Des rues et des médecins : Charles Nicolle, Etienne Burnet, Ernest Conseil et les autres

Charles Nicolle

Des années durant, j’ai vécu près de la rue du docteur Jules Braquehaye sans savoir la dette que nous avions envers ce médecin français venu en Tunisie pour occuper le poste de premier chirurgien de l’hôpital civil français.

Cet ancien interne des hôpitaux de Paris, né en 1865 et décédé en 1922, a également occupé les fonctions de directeur de l’hôpital Sadiki.

De même, je passe régulièrement par la rue du docteur Etienne Burnet que je connais mieux grâce à son œuvre littéraire et philosophique, notamment ses travaux sur Lucrèce.
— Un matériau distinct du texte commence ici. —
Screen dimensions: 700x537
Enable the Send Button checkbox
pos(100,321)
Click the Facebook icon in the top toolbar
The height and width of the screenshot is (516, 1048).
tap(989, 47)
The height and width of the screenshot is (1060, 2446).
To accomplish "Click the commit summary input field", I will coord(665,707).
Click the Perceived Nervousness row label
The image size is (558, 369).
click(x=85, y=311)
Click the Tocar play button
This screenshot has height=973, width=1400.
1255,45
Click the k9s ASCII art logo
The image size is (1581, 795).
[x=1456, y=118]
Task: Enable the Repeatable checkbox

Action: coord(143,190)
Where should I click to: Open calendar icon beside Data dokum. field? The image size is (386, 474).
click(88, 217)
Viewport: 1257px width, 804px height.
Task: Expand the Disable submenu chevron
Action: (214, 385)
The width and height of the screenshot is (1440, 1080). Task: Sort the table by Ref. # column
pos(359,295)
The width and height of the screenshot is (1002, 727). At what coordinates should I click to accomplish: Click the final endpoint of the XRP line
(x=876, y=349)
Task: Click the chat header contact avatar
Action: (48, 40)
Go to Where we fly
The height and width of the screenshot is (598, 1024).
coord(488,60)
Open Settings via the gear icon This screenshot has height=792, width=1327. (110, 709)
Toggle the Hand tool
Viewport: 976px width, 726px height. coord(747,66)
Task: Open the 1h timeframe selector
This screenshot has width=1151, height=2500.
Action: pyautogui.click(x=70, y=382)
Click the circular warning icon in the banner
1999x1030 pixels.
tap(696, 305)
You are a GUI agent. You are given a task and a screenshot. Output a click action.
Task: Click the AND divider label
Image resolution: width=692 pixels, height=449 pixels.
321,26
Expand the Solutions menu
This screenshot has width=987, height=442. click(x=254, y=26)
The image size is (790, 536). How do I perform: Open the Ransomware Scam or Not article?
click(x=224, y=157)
De fait, Burnet était un agrégé de philosophie qui vint ensuite à la médecine. Arrivé en Tunisie au début des années vingt, il s’y installa et y repose après son décès en décembre 1960.

Directeur de l’hygiène publique à Tunis, il succéda à Charles Nicolle à la tête de l’Institut Pasteur qu’il dirigera de 1936 à 1943 y laissant une empreinte remarquable.

Les noms de deux autres médecins français – Charles Nicolle et Ernest Conseil – sont connus de tous les Tunisiens. Charles Nicolle est probablement le plus fameux et une grande avenue continue à porter son nom.

Nicolle a été depuis 1903 le directeur de l’Institut Pasteur de Tunis. Récipiendaire du Prix Nobel pour ses recherches sur le typhus, il repose depuis 1936 dans l’enceinte de l’Institut Pasteur dont il fut l’infatigable animateur.

Ernest Conseil est quant à lui arrivé en Tunisie en 1906. Tout en étant interne à l’hôpital Sadiki, il travailla lui aussi sur le typhus.

Conseil a laissé l’image d’un médecin des pauvres, très proche de la population et des gens les plus fragiles. Après plusieurs années à la tête du bureau d’hygiène de Tunis, Ernest Conseil donnera son nom – comme Charles Nicolle – à un grand hôpital de la capitale.

Plusieurs autres médecins français ont laissé des traces vives à l’image de Withold Lemanski qui exerça à la fin du dix-neuvième siècle ou Charles Anderson qui consacra une grande partie de sa vie à l’Institut Pasteur de Tunis.

Tous autant qu’ils sont, ls ne seront pas oubliés et demeurent comme des jalons dans les progrès de la médecine en Tunisie.